脸上伤才好,还不大见得人,若瑾点了丁香,同那个叫如意的丫头一并跟着,随刘氏往西府里去。
垂花门前早有车等着,姑嫂二人共乘一辆清油小车。刘氏道:“二叔那里本也在咱们伯府,不过前头老太爷去了之后就分了家。他们虽没搬出去,却在中间起了一道墙。如今咱们倒得绕远儿从夹道里过去。”
若瑾早听林嬷嬷提过,郑太夫人只有一个独子,就是若瑾的父亲周硕。西府二老爷周研是祖父周钺的妾室马氏所出。周钺晚年偏宠马姨娘,把小儿子宠得不像,还起过念头要改立世子。幸亏周硕当时已成人,在兵营里靠着自家本事也混出了名堂,又与当时的太子交好。郑太夫人更是手段强硬,不惜断绝夫妻情分直要入宫请皇后做主。

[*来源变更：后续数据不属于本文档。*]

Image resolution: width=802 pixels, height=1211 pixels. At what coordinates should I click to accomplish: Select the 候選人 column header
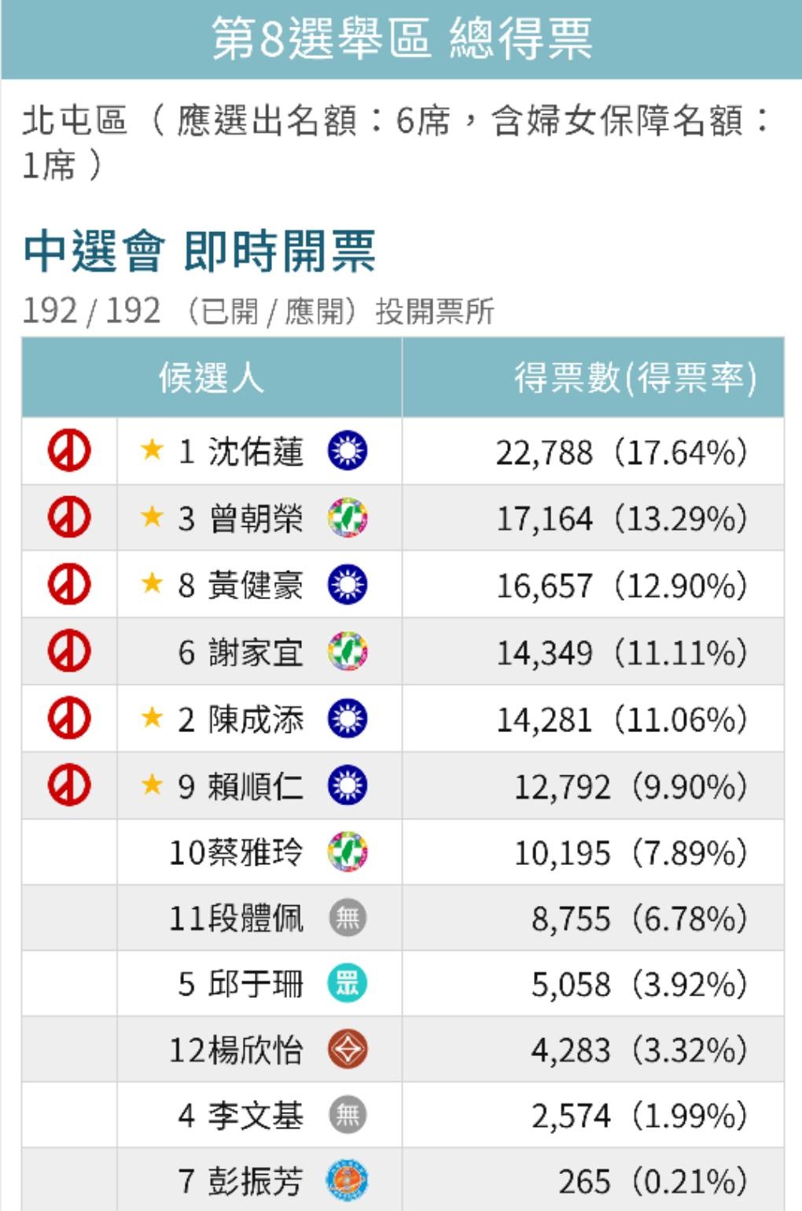tap(212, 377)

周硕并无大错,轻易废立世子,这事儿闹到御前岂有好处?一个宠妾灭妻的罪名周钺就承当不起,只好作罢,夫妻父子的情分也就到了头。
那老爷子索性划了西边儿一片几个院子给马氏,自己也搬了进去,与发妻嫡子竟摆出个不相往来的架势。没几年病死了,连装裹停床一应后事也都在西府里办的。